Also, be sure to shut off the main breaker for the heat pump unit, before disconnect/reconnecting any wires.

Good luck , and enjoy your new control system, and please, let us know how everything turns out


----------



## robinofloxley (May 11, 2009)

Red is Live, (old EU) now brown. Blue is neutral. Dunno what white is.
Green/Yellow is earth.


----------



## robinofloxley (May 11, 2009)

oops check new colour codes. Grey gets mixed in somewhere.

Google "3 core".


----------



## kenny111111 (Dec 11, 2008)

hello paisanol69

I will do as you say. and first of all thanks for all your time and effort.:up:

in my first post i showed that the green wire is not attached to anything at the unit.

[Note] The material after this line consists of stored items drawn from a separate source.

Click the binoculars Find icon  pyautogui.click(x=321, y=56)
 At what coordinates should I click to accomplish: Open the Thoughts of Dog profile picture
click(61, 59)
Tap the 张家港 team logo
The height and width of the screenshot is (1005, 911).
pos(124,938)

dont know if this matters or not but something tells me it does.here is another pic with an arrow.
should i hook it up anyway or not ?
thanks


----------



## Drabdr (Nov 26, 2007)

paisanol69 said:


> I have included a drawing inserted into a word doc, in case the other attached dwg is not readable in size, after you click on it. The word doc is smaller in file size, so easier to download, and will print out in case you need a hard copy to hand
> 
> Please notice, on the new Honeywell Thermostat, there is a RED jumper wire drawn between the " Aux "and the " E " terminals (*you must install this jumper yourself*)
> 
> ...


I just wanted to say that was a nice post. It took some time for you to get that schematic together and all. It's professionals like you that make this a great place, and make it worthwhile. Thank you, and keep up the good work.:up:


----------



## paisanol69 (Sep 7, 2005)

kenny111111 said:


> hello paisanol69
> 
> I will do as you say. and first of all thanks for all your time and effort.:up:
> 
> ...


Yes , you definately need to hook up that green wire. That green wire at your *t-stat *is the manual command for your "fan" to run, which will be the fan inside of your house, (the central heat/cool unit) not the compressor unit outside. ( I am assuming you do have a central unit inside of your house) when you select the " fan run " on your old t-stat, does your house fan come on?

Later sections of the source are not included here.